There are a few workarounds (like @devinrhode2's Function.call() suggestion) so we can automatically wrap function calls in try/catch blocks and catch uncaught/bubbling exceptions. Other suggestions include rewriting the JS (to wrap in try/catch) or attaching to debugger interfaces of the browser.

There are also suggestions on updating the .onerror event interface like adding a 4th argument and passing the error object. Obviously this would be the best option- but we'd still need to support older browsers.

@occ that's a really good idea for onerror does this fall under the DOM
API standard? What exact standards group would discuss this addition to
browsers?

-Devin http://zerply.com/DevinRhode2
http://zerply.com/devinrhode2

On Sun, Jan 27, 2013 at 10:02 AM, Onur Can Cakmak
notifications@github.comwrote:

The problem is window.onerror's interface.

onerror handler gets the error message, URL, and the line number. (See
https://developer.mozilla.org/en-US/docs/DOM/window.onerror#Parameters).
Since we don't get the actual Error object, we can't gather a stack trace.

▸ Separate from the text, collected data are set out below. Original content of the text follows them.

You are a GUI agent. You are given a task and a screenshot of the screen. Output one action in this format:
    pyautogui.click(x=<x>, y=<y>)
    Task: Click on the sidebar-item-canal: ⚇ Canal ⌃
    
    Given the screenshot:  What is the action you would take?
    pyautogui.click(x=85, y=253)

We need the try/catch block to be able to get the error object.
There are a few workarounds (like @devinrhode2https://github.com/devinrhode2's
Function.call() suggestion) so we can automatically wrap function calls in
try/catch blocks and catch uncaught/bubbling exceptions. Other suggestions
include rewriting the JS (to wrap in try/catch) or attaching to debugger
interfaces of the browser.

There are also suggestions on updating the .onerror event interface like
adding a 4th argument and passing the error object. Obviously this would be
the best option- but we'd still need to support older browsers.


Reply to this email directly or view it on GitHubhttps://github.com//issues/23#issuecomment-12758250.

Here's a thread I've found http://lists.whatwg.org/pipermail/whatwg-whatwg.org/2012-May/035732.html
Even if this was accepted and implemented TraceKit (or similar projects :P) would still need a way to handle the issue on older browsers.